Ct 3,1-4a
En mi lecho, por la noche, busqué al amor de mi alma, lo busqué y no lo encontré. Me levanté y recorrí la ciudad, calles y plazas; busqué al amor de mi alma, lo busqué y no lo encontré. Me encontraron los guardias que rondan por la ciudad: “¿Habéis visto al amor de mi alma?” Apenas los había pasado, cuando encontré al amor de mi alma.
Este texto se lee en la Santa Misa al celebrar la Fiesta de una gran amante, que encontró a su Señor: Santa María Magdalena. El evangelio de hoy relata precisamente el encuentro de María Magdalena con el Señor Resucitado, y el modo en que Él se le da a conocer (Jn 20,1.11-18).
El camino de un corazón amante hacia el corazón del Señor es muy sencillo y directo, porque el misterio de nuestra Creación, Redención y santificación radica en el amor de Dios, que nos busca sin cesar. No hay otra razón de nuestra existencia que este amor, y la respuesta de Santa María Magdalena fue dejarse inflamar por él.
El verdadero amor, tal como lo describe la lectura de hoy con tanta elocuencia, hace que la persona despierte completamente, pues su corazón anhela unirse al amado. Ella lo busca vigilante y no descansa hasta haberlo encontrado. Conocemos este fenómeno en el amor humano, y la buena literatura, libre de sentimentalismos, sabe describir hasta qué punto el corazón puede estar inflamado por el amor y no reposa hasta llegar a la unión con el amado. Por otra parte, conocemos también los tormentos y el dolor que puede causar un amor no correspondido en el corazón de una persona.
Movida por este amor, Santa María Magdalena acudió presurosa al sepulcro temprano por la mañana. Buscaba a su Señor –a quien creía muerto– para mostrarle su amor, pues “el amor es fuerte como la muerte” (Ct 8,6). Y, según el testimonio del Evangelio, el Señor se le apareció a ella como primera. En efecto, el amante reconoce primero y también es reconocido primero. ¡Jesús la convirtió entonces en la primera mensajera de su Resurrección!

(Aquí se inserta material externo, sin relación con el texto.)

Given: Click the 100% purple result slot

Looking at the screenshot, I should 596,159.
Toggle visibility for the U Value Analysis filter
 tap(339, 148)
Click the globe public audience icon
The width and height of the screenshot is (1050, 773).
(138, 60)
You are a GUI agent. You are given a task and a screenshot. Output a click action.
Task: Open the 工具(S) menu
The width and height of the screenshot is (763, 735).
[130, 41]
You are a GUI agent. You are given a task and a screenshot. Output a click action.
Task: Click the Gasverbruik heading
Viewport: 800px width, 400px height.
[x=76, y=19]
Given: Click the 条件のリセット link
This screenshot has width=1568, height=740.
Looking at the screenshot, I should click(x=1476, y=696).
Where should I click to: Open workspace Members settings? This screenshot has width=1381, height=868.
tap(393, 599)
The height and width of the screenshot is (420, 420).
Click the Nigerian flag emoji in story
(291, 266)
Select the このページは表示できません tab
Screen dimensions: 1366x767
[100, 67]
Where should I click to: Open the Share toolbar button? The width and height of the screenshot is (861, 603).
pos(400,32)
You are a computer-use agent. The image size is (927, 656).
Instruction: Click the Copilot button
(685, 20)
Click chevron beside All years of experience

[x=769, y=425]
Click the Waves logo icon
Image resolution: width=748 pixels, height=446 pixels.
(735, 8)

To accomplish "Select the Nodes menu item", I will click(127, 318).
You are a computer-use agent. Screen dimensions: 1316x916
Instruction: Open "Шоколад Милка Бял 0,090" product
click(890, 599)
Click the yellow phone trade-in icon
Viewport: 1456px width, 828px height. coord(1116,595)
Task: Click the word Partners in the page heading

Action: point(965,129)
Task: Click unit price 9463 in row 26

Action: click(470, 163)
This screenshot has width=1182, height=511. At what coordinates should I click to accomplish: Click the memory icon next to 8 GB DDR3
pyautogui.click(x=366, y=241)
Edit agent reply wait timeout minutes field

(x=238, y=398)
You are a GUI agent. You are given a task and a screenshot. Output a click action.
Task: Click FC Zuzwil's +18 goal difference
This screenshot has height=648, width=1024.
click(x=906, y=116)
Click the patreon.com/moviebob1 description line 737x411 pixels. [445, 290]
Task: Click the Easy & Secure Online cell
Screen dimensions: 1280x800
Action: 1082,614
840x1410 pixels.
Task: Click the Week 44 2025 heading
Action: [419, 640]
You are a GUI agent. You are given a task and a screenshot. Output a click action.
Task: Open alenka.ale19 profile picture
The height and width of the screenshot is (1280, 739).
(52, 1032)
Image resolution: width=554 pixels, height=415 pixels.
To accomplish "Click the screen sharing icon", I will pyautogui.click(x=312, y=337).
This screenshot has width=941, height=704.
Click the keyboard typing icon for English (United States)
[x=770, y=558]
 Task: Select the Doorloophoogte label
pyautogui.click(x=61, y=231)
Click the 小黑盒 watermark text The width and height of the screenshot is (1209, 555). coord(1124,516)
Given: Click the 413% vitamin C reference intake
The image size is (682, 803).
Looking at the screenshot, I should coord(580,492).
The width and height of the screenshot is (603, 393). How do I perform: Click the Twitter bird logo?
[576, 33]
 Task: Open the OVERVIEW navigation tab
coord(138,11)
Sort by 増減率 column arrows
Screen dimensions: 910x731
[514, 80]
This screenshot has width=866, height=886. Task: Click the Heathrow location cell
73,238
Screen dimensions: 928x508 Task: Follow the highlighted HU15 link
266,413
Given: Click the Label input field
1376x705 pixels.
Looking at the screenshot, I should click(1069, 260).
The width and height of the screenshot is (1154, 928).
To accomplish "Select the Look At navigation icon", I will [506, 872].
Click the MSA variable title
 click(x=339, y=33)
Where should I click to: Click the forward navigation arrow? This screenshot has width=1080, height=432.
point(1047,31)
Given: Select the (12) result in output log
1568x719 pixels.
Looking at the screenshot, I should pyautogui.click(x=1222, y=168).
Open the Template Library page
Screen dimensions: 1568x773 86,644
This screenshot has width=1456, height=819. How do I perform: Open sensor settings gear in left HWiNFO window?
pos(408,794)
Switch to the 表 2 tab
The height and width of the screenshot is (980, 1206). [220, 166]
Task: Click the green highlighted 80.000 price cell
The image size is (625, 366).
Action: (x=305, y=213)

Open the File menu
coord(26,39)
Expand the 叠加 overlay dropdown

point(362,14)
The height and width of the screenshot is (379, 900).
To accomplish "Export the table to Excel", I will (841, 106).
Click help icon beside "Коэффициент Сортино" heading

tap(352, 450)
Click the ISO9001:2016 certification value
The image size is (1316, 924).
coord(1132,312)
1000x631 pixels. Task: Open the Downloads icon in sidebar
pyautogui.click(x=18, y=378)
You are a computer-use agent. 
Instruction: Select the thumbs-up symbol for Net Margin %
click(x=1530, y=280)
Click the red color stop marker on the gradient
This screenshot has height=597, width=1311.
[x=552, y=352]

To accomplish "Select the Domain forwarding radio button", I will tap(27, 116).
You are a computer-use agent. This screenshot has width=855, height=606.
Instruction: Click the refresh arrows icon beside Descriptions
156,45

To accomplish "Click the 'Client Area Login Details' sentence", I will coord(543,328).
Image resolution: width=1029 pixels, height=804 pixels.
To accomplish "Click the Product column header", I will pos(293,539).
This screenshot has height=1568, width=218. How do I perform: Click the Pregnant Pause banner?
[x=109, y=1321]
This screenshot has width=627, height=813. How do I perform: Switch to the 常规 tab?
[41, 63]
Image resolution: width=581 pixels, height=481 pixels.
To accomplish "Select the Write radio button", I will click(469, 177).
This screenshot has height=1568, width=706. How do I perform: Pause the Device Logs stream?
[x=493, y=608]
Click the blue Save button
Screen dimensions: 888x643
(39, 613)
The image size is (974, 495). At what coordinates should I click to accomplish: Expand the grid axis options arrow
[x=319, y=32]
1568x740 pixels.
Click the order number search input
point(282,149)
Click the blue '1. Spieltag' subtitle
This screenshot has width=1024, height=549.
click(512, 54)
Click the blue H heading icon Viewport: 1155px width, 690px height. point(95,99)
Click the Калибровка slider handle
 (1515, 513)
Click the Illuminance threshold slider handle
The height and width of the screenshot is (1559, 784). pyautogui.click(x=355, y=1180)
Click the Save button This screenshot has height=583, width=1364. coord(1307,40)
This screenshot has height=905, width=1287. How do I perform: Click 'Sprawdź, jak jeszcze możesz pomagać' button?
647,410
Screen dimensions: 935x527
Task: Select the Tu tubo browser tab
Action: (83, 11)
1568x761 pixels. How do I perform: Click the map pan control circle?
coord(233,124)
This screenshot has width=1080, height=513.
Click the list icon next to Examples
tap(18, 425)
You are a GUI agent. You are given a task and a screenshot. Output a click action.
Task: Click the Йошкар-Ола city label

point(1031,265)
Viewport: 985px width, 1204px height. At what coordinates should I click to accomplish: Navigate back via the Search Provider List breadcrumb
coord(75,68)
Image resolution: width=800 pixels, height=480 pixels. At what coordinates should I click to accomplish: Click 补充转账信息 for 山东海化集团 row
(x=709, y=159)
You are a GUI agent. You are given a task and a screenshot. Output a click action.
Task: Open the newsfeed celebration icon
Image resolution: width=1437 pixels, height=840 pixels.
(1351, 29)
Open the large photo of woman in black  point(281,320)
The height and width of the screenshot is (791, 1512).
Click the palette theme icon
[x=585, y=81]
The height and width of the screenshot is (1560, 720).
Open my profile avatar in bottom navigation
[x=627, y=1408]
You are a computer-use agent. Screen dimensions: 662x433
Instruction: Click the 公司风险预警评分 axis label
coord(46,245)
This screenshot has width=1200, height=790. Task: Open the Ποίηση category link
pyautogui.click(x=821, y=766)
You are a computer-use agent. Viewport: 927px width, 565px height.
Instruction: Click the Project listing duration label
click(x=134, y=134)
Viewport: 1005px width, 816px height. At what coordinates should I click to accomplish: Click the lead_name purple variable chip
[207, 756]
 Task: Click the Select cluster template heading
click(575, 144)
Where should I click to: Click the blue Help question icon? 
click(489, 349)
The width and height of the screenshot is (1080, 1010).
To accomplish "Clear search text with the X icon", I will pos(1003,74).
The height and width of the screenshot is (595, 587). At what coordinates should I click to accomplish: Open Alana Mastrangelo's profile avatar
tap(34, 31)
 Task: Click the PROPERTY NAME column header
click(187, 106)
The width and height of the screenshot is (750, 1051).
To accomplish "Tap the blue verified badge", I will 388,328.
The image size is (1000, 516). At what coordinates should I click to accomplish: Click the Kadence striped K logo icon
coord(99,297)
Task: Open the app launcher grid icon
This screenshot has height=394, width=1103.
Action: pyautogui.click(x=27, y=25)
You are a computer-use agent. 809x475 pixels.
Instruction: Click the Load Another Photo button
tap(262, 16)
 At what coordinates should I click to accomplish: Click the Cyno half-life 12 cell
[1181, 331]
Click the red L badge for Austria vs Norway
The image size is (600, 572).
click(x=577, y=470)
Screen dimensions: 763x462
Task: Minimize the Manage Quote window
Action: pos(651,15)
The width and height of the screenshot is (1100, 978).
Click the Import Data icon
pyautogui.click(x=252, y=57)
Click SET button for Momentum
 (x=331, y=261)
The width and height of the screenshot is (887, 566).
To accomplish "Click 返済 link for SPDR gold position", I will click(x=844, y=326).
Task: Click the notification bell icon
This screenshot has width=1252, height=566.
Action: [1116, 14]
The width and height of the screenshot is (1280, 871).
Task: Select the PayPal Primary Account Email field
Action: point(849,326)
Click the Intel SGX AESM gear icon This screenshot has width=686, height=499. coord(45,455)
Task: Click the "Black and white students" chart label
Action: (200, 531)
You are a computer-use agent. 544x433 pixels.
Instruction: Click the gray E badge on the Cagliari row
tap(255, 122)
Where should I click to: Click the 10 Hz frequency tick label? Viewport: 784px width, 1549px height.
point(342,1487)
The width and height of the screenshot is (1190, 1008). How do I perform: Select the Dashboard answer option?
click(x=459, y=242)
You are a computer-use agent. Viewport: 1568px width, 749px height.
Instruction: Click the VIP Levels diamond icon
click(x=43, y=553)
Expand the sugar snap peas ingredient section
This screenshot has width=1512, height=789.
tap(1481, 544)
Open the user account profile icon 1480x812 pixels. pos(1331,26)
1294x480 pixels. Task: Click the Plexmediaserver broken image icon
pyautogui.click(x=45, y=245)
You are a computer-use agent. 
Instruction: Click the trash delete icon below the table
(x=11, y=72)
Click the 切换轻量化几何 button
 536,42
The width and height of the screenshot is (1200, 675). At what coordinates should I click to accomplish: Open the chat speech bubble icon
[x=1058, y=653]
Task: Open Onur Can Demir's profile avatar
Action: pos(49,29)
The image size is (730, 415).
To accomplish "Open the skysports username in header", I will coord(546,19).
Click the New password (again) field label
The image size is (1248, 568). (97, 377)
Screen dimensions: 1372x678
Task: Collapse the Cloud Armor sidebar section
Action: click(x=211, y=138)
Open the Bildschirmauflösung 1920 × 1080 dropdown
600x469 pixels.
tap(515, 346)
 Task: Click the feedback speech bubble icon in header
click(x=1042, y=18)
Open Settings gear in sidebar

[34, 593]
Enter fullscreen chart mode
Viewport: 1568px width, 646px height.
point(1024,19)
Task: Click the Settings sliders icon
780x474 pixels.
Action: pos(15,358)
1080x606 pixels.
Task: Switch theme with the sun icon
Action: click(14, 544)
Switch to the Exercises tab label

También nosotros, los cristianos, estamos llamados a dar testimonio de la presencia de Dios en nuestros corazones y en el mundo, especialmente a través del amor. No hay nada más convincente que una persona que verdaderamente ama, en quien el amor es el criterio por el que todo se rige. No obstante, puesto que tantas veces se abusa de este término y se lo confunde, conviene hablar del “amor verdadero”; es decir, un amor que está fundado en la verdad. Éste es distinto a un mero deseo, que tiene como meta la satisfacción del propio ‘yo’ y no la unión con un ‘tú’.
De la lectura de hoy y del testimonio de Santa María Magdalena, quedémonos con que debemos buscar siempre al Señor. Aunque ya hayamos tenido la gracia de encontrarlo, este amor necesita profundizarse aún más. Hay un sinfín de oportunidades para hacerlo crecer.
Este amor se alimenta de la interiorización de la Palabra de Dios, de la recepción de los sacramentos, del incesante e íntimo diálogo con el Señor en la oración, de las obras de misericordia corporales y espirituales, del trabajar en nuestro propio corazón…
Los maestros de la vida espiritual nos hacen ver que el mayor obstáculo que impide el crecimiento del amor es el desordenado amor propio; es decir, el buscar la propia conveniencia.
Acudamos al Espíritu Santo, que es el amor que ha sido derramado en nuestros corazones (Rom 5,5). Cuanto más lo escuchemos y le obedezcamos, tanto más se encargará Él de que nuestro amor se vuelva duradero y no sea una llamarada que se enciende rápidamente, pero que asimismo se apaga con facilidad en la vida cotidiana. Invitémosle y pidámosle que haga a un lado en nosotros todo aquello que nos impide corresponder adecuadamente al amor de Dios.
Pidámosle al Señor que nos acompañe con su “amor celoso”, que siempre nos llame la atención cuando anteponemos cosas mundanas y sin valor a su amor, para que nuestra alma no se duerma, se disperse y quede así debilitada en su capacidad de amar.
También podemos pedir a Santa María Magdalena, siendo nuestra amiga y hermana en el cielo, que nos ayude a permanecer vigilantes, para que el amor en nosotros nunca se apague; sino que, al igual que ella, nos pongamos una y otra vez en camino, para salir al encuentro cada vez más profundo del Señor y nos dejemos hallar por Él.